- Raw data -
———

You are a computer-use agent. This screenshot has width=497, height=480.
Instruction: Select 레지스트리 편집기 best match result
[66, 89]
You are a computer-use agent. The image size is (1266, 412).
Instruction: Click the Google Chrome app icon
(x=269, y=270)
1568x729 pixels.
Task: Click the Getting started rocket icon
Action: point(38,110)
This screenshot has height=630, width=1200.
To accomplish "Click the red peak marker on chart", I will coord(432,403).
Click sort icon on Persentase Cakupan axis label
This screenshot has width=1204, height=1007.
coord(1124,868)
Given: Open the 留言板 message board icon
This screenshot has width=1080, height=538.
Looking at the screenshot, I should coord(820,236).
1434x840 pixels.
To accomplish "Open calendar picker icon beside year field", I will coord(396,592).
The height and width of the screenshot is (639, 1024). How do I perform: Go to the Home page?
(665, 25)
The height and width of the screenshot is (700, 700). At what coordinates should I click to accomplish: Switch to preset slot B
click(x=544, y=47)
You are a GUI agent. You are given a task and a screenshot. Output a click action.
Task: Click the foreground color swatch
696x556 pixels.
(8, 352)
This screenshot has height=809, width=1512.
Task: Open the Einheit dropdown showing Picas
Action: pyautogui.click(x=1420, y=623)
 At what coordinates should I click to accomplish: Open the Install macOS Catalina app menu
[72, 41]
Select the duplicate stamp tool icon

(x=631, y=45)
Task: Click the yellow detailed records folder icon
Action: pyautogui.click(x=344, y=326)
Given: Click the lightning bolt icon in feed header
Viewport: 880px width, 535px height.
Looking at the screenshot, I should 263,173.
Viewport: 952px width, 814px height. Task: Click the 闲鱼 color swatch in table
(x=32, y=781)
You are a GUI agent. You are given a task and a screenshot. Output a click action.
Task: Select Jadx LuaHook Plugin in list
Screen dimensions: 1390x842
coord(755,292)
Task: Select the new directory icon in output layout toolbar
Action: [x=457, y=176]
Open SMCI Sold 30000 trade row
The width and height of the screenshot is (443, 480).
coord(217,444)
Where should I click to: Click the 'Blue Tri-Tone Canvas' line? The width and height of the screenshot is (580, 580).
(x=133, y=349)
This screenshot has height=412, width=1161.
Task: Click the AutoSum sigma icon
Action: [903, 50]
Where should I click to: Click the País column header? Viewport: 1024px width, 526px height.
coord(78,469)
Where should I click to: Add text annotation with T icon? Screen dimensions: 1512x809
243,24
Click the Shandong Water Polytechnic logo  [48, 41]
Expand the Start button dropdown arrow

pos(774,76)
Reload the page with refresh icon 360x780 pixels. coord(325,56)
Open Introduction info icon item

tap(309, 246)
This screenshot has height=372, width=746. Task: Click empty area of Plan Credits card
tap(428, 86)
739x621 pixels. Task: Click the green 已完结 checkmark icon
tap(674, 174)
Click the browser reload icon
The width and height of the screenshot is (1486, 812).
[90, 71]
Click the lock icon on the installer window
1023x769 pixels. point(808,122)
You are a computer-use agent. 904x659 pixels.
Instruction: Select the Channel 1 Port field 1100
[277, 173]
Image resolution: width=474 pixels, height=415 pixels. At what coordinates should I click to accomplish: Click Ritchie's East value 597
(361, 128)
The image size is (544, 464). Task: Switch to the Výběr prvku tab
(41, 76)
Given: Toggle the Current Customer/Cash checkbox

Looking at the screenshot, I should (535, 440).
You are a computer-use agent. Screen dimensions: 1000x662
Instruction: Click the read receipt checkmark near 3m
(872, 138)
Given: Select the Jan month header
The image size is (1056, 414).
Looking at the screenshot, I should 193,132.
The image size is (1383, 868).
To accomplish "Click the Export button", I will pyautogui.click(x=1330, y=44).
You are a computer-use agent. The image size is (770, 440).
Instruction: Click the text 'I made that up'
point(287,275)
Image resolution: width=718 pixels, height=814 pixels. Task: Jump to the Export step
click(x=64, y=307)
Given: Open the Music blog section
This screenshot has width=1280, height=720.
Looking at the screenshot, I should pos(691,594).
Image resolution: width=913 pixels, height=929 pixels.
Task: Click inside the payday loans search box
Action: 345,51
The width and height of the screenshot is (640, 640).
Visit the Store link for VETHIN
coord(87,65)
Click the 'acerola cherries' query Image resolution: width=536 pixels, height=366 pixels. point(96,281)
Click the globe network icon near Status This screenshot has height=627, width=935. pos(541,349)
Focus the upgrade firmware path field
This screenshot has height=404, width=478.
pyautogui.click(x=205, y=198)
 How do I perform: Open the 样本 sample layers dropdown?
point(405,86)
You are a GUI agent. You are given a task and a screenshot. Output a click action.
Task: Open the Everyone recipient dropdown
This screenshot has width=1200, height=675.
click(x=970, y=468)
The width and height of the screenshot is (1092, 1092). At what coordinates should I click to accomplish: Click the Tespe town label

———

- Exercise -
Set out every line of the rows above as a numbered list, omitting any blank lines.

- Written response -
1. You are a computer-use agent. This screenshot has width=497, height=480.
2. Instruction: Select 레지스트리 편집기 best match result
3. [66, 89]
4. You are a computer-use agent. The image size is (1266, 412).
5. Instruction: Click the Google Chrome app icon
6. (x=269, y=270)
7. 1568x729 pixels.
8. Task: Click the Getting started rocket icon
9. Action: point(38,110)
10. This screenshot has height=630, width=1200.
11. To accomplish "Click the red peak marker on chart", I will coord(432,403).
12. Click sort icon on Persentase Cakupan axis label
13. This screenshot has width=1204, height=1007.
14. coord(1124,868)
15. Given: Open the 留言板 message board icon
16. This screenshot has width=1080, height=538.
17. Looking at the screenshot, I should coord(820,236).
18. 1434x840 pixels.
19. To accomplish "Open calendar picker icon beside year field", I will coord(396,592).
20. The height and width of the screenshot is (639, 1024). How do I perform: Go to the Home page?
21. (665, 25)
22. The height and width of the screenshot is (700, 700). At what coordinates should I click to accomplish: Switch to preset slot B
23. click(x=544, y=47)
24. You are a GUI agent. You are given a task and a screenshot. Output a click action.
25. Task: Click the foreground color swatch
26. 696x556 pixels.
27. (8, 352)
28. This screenshot has height=809, width=1512.
29. Task: Open the Einheit dropdown showing Picas
30. Action: pyautogui.click(x=1420, y=623)
31.  At what coordinates should I click to accomplish: Open the Install macOS Catalina app menu
32. [72, 41]
33. Select the duplicate stamp tool icon
34. (x=631, y=45)
35. Task: Click the yellow detailed records folder icon
36. Action: pyautogui.click(x=344, y=326)
37. Given: Click the lightning bolt icon in feed header
38. Viewport: 880px width, 535px height.
39. Looking at the screenshot, I should 263,173.
40. Viewport: 952px width, 814px height. Task: Click the 闲鱼 color swatch in table
41. (x=32, y=781)
42. You are a GUI agent. You are given a task and a screenshot. Output a click action.
43. Task: Select Jadx LuaHook Plugin in list
44. Screen dimensions: 1390x842
45. coord(755,292)
46. Task: Select the new directory icon in output layout toolbar
47. Action: [x=457, y=176]
48. Open SMCI Sold 30000 trade row
49. The width and height of the screenshot is (443, 480).
50. coord(217,444)
51. Where should I click to: Click the 'Blue Tri-Tone Canvas' line? The width and height of the screenshot is (580, 580).
52. (x=133, y=349)
53. This screenshot has height=412, width=1161.
54. Task: Click the AutoSum sigma icon
55. Action: [903, 50]
56. Where should I click to: Click the País column header? Viewport: 1024px width, 526px height.
57. coord(78,469)
58. Where should I click to: Add text annotation with T icon? Screen dimensions: 1512x809
59. 243,24
60. Click the Shandong Water Polytechnic logo  [48, 41]
61. Expand the Start button dropdown arrow
62. pos(774,76)
63. Reload the page with refresh icon 360x780 pixels. coord(325,56)
64. Open Introduction info icon item
65. tap(309, 246)
66. This screenshot has height=372, width=746. Task: Click empty area of Plan Credits card
67. tap(428, 86)
68. 739x621 pixels. Task: Click the green 已完结 checkmark icon
69. tap(674, 174)
70. Click the browser reload icon
71. The width and height of the screenshot is (1486, 812).
72. [90, 71]
73. Click the lock icon on the installer window
74. 1023x769 pixels. point(808,122)
75. You are a computer-use agent. 904x659 pixels.
76. Instruction: Select the Channel 1 Port field 1100
77. [277, 173]
78. Image resolution: width=474 pixels, height=415 pixels. At what coordinates should I click to accomplish: Click Ritchie's East value 597
79. (361, 128)
80. The image size is (544, 464). Task: Switch to the Výběr prvku tab
81. (41, 76)
82. Given: Toggle the Current Customer/Cash checkbox
83. Looking at the screenshot, I should (535, 440).
84. You are a computer-use agent. Screen dimensions: 1000x662
85. Instruction: Click the read receipt checkmark near 3m
86. (872, 138)
87. Given: Select the Jan month header
88. The image size is (1056, 414).
89. Looking at the screenshot, I should 193,132.
90. The image size is (1383, 868).
91. To accomplish "Click the Export button", I will pyautogui.click(x=1330, y=44).
92. You are a computer-use agent. The image size is (770, 440).
93. Instruction: Click the text 'I made that up'
94. point(287,275)
95. Image resolution: width=718 pixels, height=814 pixels. Task: Jump to the Export step
96. click(x=64, y=307)
97. Given: Open the Music blog section
98. This screenshot has width=1280, height=720.
99. Looking at the screenshot, I should pos(691,594).
100. Image resolution: width=913 pixels, height=929 pixels.
101. Task: Click inside the payday loans search box
102. Action: 345,51
103. The width and height of the screenshot is (640, 640).
104. Visit the Store link for VETHIN
105. coord(87,65)
106. Click the 'acerola cherries' query Image resolution: width=536 pixels, height=366 pixels. point(96,281)
107. Click the globe network icon near Status This screenshot has height=627, width=935. pos(541,349)
108. Focus the upgrade firmware path field
109. This screenshot has height=404, width=478.
110. pyautogui.click(x=205, y=198)
111.  How do I perform: Open the 样本 sample layers dropdown?
112. point(405,86)
113. You are a GUI agent. You are given a task and a screenshot. Output a click action.
114. Task: Open the Everyone recipient dropdown
115. This screenshot has width=1200, height=675.
116. click(x=970, y=468)
117. The width and height of the screenshot is (1092, 1092). At what coordinates should I click to accomplish: Click the Tespe town label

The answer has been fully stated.